→ Your objective: Where does the word "showing" show up in the records? Copy every line that has it.

→ Dataset entries:
[Start of Attachment]

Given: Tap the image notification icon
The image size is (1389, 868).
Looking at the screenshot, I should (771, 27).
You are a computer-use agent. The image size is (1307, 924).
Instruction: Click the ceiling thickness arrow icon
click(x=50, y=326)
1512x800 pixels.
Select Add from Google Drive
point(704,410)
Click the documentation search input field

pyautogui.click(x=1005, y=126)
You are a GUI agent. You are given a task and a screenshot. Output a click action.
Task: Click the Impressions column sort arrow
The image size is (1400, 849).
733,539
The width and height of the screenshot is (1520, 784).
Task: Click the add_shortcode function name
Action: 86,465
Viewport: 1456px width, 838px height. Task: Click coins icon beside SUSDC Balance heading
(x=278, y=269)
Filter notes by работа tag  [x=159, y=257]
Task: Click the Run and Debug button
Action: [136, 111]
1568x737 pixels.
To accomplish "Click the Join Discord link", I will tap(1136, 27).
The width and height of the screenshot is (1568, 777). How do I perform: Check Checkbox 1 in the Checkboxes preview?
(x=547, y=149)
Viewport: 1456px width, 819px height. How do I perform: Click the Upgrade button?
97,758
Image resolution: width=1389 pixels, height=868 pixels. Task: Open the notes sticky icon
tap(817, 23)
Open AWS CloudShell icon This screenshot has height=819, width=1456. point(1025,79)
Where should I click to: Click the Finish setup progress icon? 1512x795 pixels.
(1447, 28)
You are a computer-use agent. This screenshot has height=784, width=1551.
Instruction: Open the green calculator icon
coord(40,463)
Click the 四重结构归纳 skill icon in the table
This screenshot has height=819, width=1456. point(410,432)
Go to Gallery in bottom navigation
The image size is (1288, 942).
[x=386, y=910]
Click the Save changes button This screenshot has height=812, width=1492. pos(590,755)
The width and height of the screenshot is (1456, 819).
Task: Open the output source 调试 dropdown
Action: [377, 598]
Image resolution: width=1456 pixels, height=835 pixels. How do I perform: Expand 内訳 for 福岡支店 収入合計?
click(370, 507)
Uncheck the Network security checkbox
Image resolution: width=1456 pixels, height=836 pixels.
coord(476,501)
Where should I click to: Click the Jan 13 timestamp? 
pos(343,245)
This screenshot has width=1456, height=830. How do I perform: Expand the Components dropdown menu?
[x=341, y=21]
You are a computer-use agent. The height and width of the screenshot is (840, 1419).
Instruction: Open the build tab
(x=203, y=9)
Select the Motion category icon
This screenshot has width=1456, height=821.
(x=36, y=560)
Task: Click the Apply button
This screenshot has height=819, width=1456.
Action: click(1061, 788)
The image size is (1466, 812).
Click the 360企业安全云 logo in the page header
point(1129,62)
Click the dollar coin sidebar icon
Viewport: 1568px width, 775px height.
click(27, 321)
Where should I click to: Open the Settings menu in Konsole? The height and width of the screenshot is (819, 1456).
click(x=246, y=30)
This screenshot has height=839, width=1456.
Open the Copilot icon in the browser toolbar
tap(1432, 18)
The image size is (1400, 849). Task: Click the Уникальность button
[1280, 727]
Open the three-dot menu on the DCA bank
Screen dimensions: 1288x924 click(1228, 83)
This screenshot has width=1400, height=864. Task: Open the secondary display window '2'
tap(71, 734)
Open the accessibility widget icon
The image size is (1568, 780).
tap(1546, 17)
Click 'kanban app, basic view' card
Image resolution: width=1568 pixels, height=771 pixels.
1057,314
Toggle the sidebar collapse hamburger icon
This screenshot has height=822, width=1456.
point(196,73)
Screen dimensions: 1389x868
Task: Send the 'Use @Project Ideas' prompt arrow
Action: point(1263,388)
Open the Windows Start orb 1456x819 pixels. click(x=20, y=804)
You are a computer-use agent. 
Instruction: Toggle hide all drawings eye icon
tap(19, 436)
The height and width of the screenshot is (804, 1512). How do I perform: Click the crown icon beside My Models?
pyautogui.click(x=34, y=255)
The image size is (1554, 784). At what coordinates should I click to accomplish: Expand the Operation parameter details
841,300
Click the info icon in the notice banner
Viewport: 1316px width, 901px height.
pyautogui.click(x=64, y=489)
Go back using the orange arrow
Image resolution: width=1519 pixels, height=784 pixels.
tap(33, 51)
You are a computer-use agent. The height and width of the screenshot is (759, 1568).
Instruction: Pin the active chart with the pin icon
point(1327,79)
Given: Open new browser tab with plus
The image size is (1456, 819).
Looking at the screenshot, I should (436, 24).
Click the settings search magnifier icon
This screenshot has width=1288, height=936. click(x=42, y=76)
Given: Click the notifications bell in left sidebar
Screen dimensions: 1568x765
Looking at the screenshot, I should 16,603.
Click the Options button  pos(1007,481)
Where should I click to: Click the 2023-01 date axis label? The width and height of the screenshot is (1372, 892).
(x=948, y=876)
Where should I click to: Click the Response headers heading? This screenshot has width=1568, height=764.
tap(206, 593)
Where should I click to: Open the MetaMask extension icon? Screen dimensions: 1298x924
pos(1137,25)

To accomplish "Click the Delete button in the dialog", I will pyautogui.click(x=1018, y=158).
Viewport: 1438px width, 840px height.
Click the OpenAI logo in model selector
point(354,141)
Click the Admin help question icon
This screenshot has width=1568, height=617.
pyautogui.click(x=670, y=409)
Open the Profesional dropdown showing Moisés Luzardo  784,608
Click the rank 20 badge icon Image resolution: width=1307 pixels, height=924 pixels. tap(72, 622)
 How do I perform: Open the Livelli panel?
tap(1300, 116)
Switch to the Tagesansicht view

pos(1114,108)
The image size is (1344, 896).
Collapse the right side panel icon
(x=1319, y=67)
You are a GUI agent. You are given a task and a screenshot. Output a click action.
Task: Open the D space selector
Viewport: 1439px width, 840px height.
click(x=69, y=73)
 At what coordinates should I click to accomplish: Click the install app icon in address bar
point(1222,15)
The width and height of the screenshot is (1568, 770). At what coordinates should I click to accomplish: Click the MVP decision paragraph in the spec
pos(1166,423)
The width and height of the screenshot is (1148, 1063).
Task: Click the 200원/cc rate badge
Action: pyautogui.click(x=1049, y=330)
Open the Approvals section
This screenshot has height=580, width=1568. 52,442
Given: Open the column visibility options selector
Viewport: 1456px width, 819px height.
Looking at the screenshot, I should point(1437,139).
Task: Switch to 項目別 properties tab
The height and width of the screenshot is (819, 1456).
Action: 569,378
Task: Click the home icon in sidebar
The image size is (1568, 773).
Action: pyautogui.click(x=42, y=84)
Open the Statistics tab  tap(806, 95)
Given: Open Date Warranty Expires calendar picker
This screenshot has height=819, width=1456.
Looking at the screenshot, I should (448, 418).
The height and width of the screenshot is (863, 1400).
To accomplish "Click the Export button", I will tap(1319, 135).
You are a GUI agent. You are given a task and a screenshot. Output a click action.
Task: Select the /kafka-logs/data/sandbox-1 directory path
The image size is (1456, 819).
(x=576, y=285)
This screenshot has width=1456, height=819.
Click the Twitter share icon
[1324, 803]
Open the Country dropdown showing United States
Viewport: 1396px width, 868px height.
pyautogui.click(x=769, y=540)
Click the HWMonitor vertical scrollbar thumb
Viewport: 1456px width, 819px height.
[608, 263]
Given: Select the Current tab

[End of Attachment]

→ Result of the exercise:
Open the Profesional dropdown showing Moisés Luzardo  784,608
Open the Country dropdown showing United States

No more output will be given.